"St. Louis Exposition Building---In the early eighties this building was one of the most popular resorts in the city. Every fall the St. Louis Exposition was held here, and the Music Hall which was a part of the structure was in use for concerts, lectures and other entertainment on occasion. The Public Library now occupies this site. (By courtesy of the Missouri Historical Society.)"

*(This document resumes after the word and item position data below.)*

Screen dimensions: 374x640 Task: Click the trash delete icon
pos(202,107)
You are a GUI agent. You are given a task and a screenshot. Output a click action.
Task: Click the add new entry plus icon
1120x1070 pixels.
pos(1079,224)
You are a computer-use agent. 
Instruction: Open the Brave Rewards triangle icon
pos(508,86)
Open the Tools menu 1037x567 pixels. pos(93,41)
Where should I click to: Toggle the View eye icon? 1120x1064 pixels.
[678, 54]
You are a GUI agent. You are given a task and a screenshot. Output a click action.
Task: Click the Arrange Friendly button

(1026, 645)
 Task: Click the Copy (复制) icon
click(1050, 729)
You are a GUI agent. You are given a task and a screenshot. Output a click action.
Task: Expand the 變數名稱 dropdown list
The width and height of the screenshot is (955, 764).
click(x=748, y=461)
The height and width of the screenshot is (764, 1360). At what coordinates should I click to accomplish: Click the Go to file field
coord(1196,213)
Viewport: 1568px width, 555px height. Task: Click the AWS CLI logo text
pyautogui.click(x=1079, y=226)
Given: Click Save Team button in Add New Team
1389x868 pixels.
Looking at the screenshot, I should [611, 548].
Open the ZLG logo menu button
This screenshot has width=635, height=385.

"Olive and Fourteenth, looking east on Olive. A Turners' parade is passing St. Louis Exposition Hall which was 1884's counterpart of Kiel Auditorium. In 1883, a Mercantile Club meeting decided to erect an exposition building, and the $1,000,000 edifice was built in 1883-84 on the 6-acre Missouri Park bounded by Olive, St. Charles, Thirteenth and Fourteenth (now the Public Library, Locust stret, and Lucas Sunken Garden). The music hall, in the center of the building, had 3507 seats and could crowd in 2000 standees. Annual exhibitions of machinery and manufactures were held here each fall in conjunction with the old Fair. Music Hall patrons were treated to the strains of Gilmore's 65-piece band until 1893 when Col. Patrick Sarsfield Gilmore died here during the festival and was succeeded by John Phillip Sousa's band. The hall was a meeting place for conventions and public gatherings of all kinds until it was razed in 1907. This picture dates from about Spanish-American War times."
"The Grand Music Hall of the Exposition Building, Thirteenth and Olive, was where Col. Patrick Gilmore's 100-piece band played to capacity crowds in the early 1890s. Hall had 3507 numbered seats."